1. Chronology of the Ganaga Rulers
2. Anantavarman Chodagangadeva (1077-1147 A.D.)
3. Anangabhimadeva III (1211-1238 A.D.)
4. Narasimhadeva I (1238 – 1264 A.D.)
5. The Ganga Administration
6. Cultural Significance of Ganga Rule

The Gangas first appeared in Odishan history at the end of the fifth century and again in the eleventh century. They established themselves as the supreme power during this time period. Among the Ganga rulers, three individuals stood out: Chodagangadeva, Anangabhimadeva III, and Narasimhadeva-I. Chodagangadeva’s seventy-year reign was a glorious epoch in mediaeval Odishan history.
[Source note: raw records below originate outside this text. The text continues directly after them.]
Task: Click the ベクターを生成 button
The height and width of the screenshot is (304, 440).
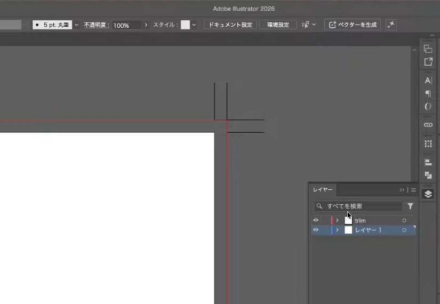Action: click(x=353, y=25)
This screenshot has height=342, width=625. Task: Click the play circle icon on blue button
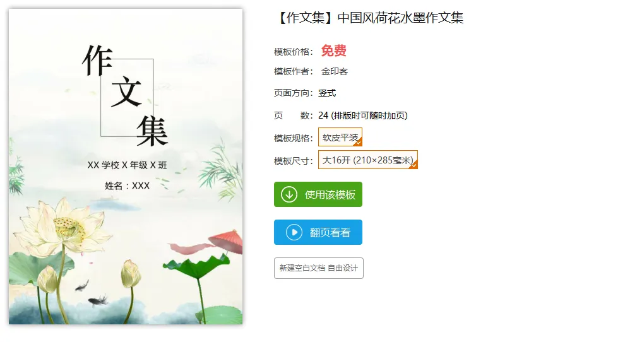(x=294, y=232)
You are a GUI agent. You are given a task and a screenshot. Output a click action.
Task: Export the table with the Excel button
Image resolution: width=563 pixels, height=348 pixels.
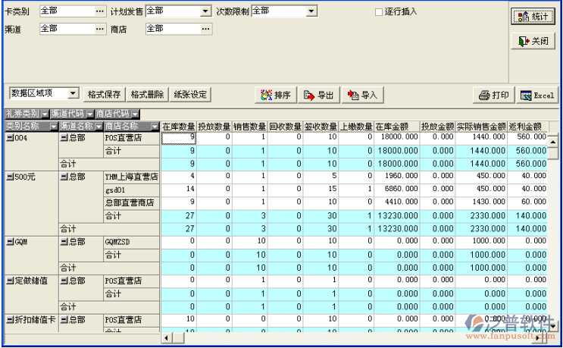pos(536,95)
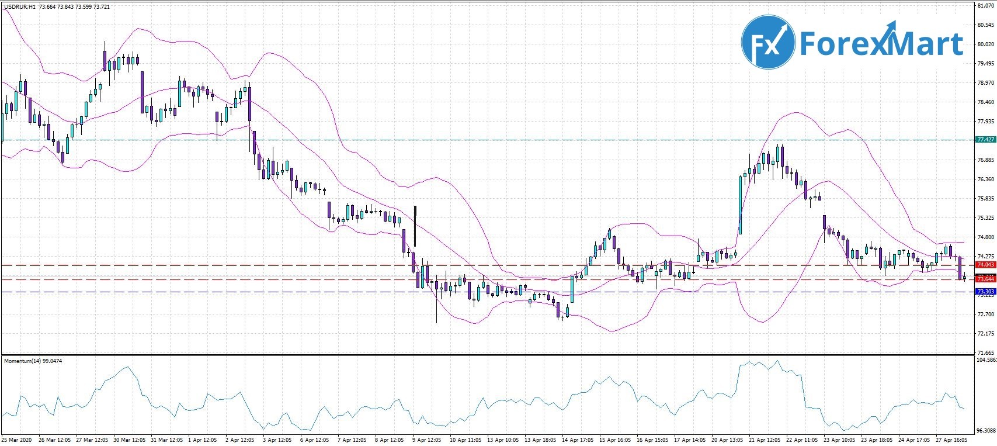The image size is (997, 446).
Task: Click the ForexMart brand name text
Action: [881, 43]
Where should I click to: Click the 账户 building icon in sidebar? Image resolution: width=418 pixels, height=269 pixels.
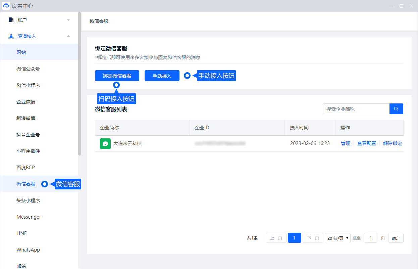(x=11, y=20)
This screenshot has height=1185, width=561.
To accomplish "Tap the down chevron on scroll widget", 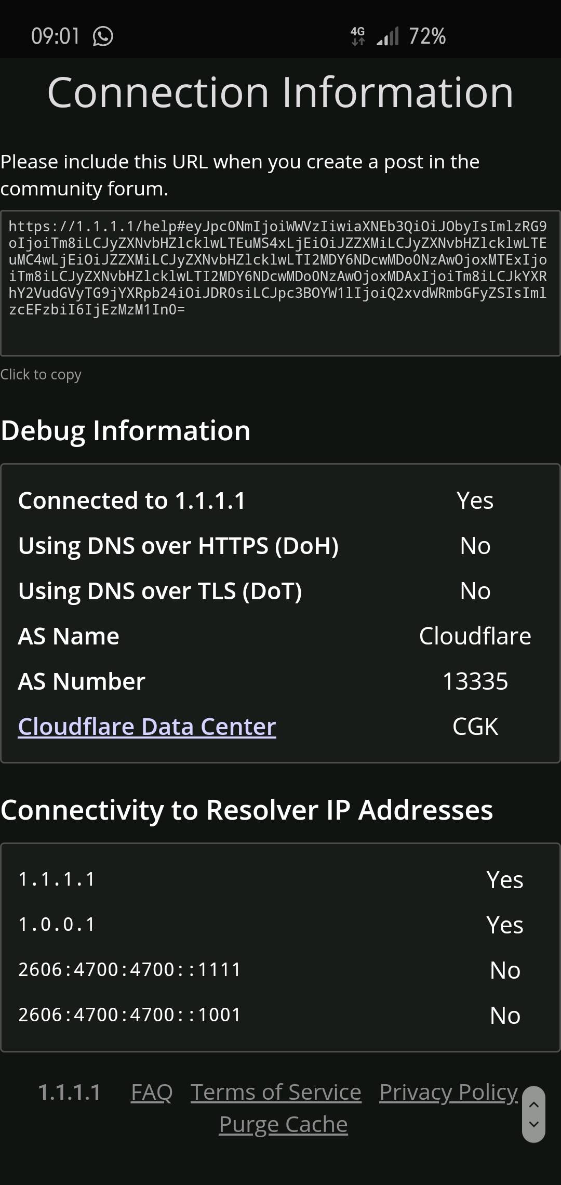I will 533,1124.
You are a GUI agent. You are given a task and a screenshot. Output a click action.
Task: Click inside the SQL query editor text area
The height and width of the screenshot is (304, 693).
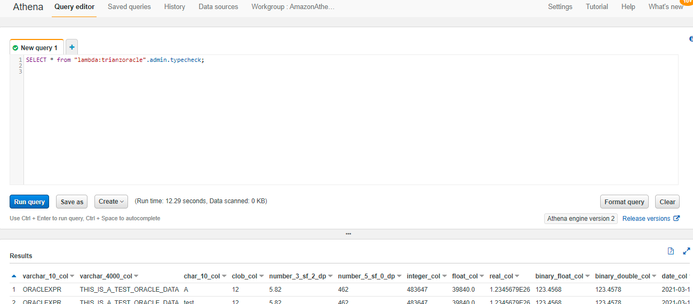click(x=347, y=123)
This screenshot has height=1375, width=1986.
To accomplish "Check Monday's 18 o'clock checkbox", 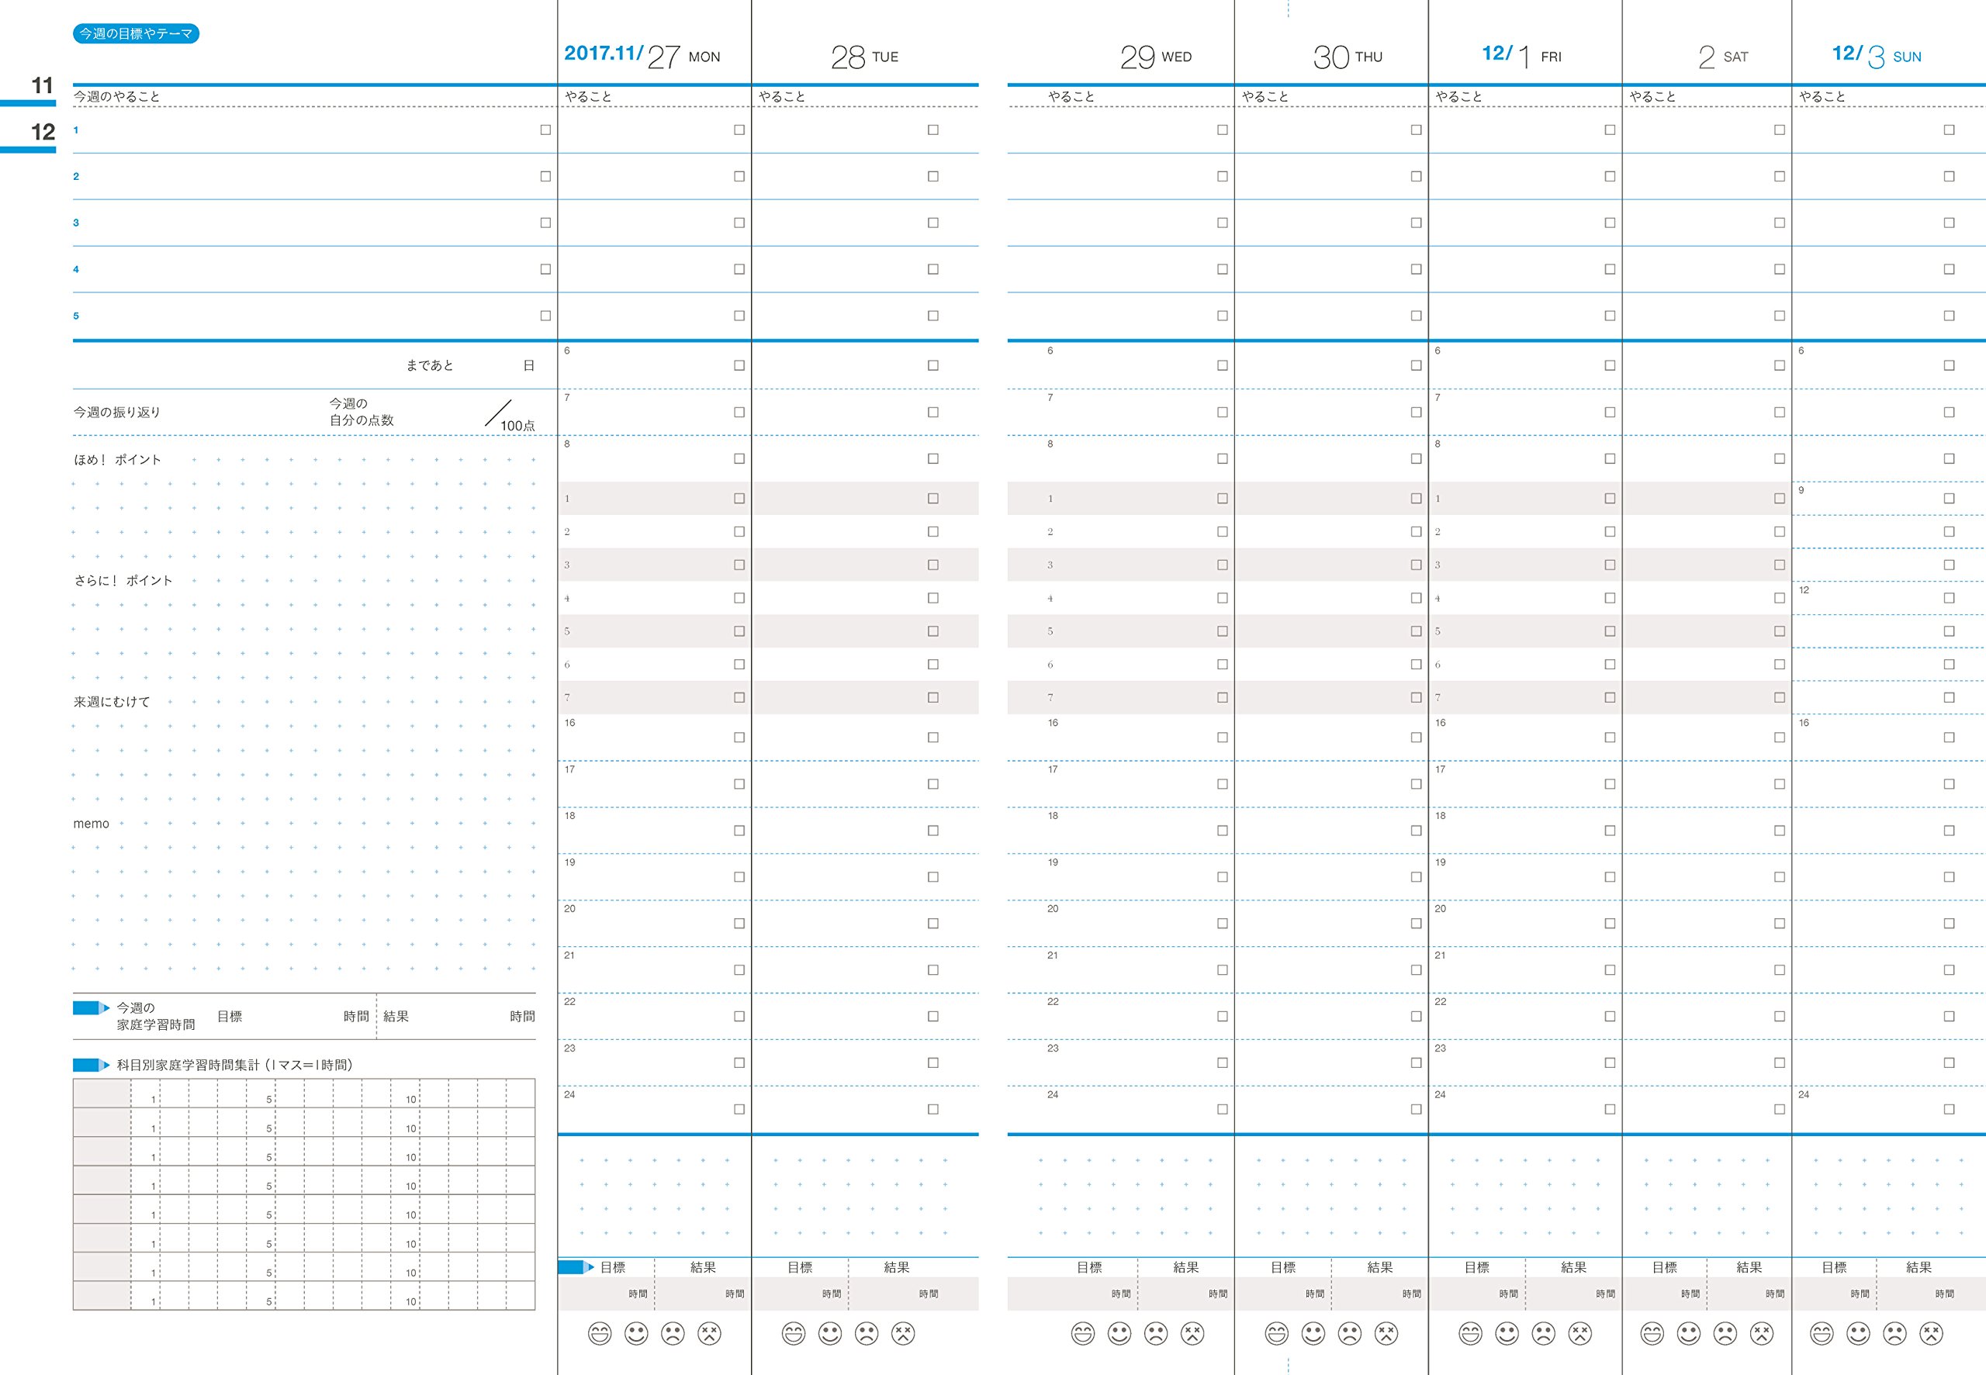I will (739, 831).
Chodagandadeva is a remarkable figure in mediaeval Odishan history as an administrator, patron of art, architecture, and culture, and liberal ruler. Anangabhimadeva III was a great warrior, administrator, diplomat, devout man, patron of scholars, protector of all religious faiths, and protector of historical monuments, among other things. On the other hand, Narasimhadeva-I is famous for his heroism and the magnificent construction of the Konark Sun Temple. To summarise, the Ganga dynasty enabled Odisha’s territorial and cultural development.